A sombra da perda desceu sobre Ana, e olhando o espelho do quarto onde Carlos lhe conseguira amordaçar a solidão, chorou lágrimas profundas de mágoa e de saudade.

Que fracção de si, lhe subtraíra o amor ?

Flávio Meireles

10 comentários:

philos disse...

Flávio:

É impar a segunda parte da sua estória, mas não gostei do final para Joaquim, acho que ele merecia melhor sorte! Talvez ainda lhe faltasse muitas "searas", sei lá.
Mil perdões pela sinceridade.

Flávio M. disse...

Philos,

talvez o Fado, ou talvez Ana lhe subtraísse o amor...
Não há sinceridade na dúvida !

Flávio M.

@--}--- de £ótus disse...

Flávio,

Como eu gosto, da forma exímia, como esgrimas as palavras.
Os meus olhos deleitam-se!...
"Bebo-as" devagarinho, saboreando-as, como se de um precioso néctar se tratasse.

Que dizer, deste segundo capítulo, senão, que está fantástico!...
Grande volte face!
Quando a vida, para Ana, no capítulo anterior, parecia vazia e sem sentido. Quando a solidão, a traição, o sentimento de perda e desilusão a deixaram quase inanimada. Ela que aparece de novo forte, renovada, sem medos, vivendo um novo amor, agora mais maduro e mais consciente.

Muitas vezes, vemos o Amor, ser-nos subtraído, mas se não baixarmos os braços, se formos empreendedores, quiçá, nos volte a ser "oferecido", o que um dia nos foi tirado.

Quanto ao Joaquim, foi uma pena, mas a vida é isso mesmo, um manancial de ganhos e perdas. De alegrias e tristezas. De chegadas e de partidas. De luz e de sombras. De vida e de morte.
Por muito que nos doa... somos finitos e, contra isso, nada há a fazer.

Beijos
APG

Unknown disse...

Bonita história que ilustra que a vida é uma lição contínua e que ninguém merece exclusivamente o nosso amor.
Thanks

Eduardo P.

Flávio M. disse...

Dados de localização de palavras e elementos
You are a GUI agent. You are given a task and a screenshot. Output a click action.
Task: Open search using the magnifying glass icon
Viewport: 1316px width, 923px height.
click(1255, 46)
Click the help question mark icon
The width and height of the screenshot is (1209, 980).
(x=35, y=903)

## Tarefa pedida:
Escreva a continuação do excerto do blogue, com o conto sobre Ana e os comentários dos leitores, a partir do ponto em que termina. Os dados não têm qualquer papel nesta tarefa.

## Resposta escrita:
APG,

são palavras escritas com o fluído da existência e com a intuição profética de que mesmo na tristeza da derrota, mesmo na dor da traição podemos encontrar um sentido para a vida, qual "fénix" renascida que nos eleva a vontade de vencer e nos redesenha o quadro do mundo na policromia da felicidade. Reaprendendo na consciência de si, o sempiterno lugar comum de que nunca é tarde para amar...

Flávio M.

Unknown disse...

Caramba !

Encontrei a 1ª parte da história (que desconhecia) e fico com a sensação que alguém deste universo de "bloggers" parece ter vivido esta história....

Fernando M.

Flávio M. disse...

Talvez Fernando ainda a esteja a viver e utilize o enfabulamento para mitigar a dor e ter a coragem de transformar a existência tantas vezes ingrata. Por vezes extingue-se a luz do amor no objecto em que colocamos o ser(mos), mas ainda creio que o universo tudo devolve e que a coerência e a justiça serão a alma do mundo.
Flávio M.

Unknown disse...

Bem,
o que não percebo é o desaparecimento súbito do personagem Joaquim nem porque é que Ana o parecia ainda amar...
Será que não seria capaz de voltar a amar um outro homem como ao seu ex-companheiro (mesmo traida, mesmo ultrajada...)?
Cumprimentos

Fernando

Flávio M. disse...

Talvez...
Ainda falta um úlimo capítulo onde talvez encontre as respostas. Todavia direi que o desaparecimento de Joaquim marca uma ruptura com uma existência "vegetativa" e o lugar e função da perda e da renovação. Quanto ao amor de Ana, como poderá alguém esquecer quem lhe entregou as primeiras palavras do seu coração, a suavidade das primeiras carícias ou a imortalidade dos frutos da mais completa paixão ?~
Flávio M.

Unknown disse...

Seria bom mas lá que esquece, esquece.
Esperemos pelo fim.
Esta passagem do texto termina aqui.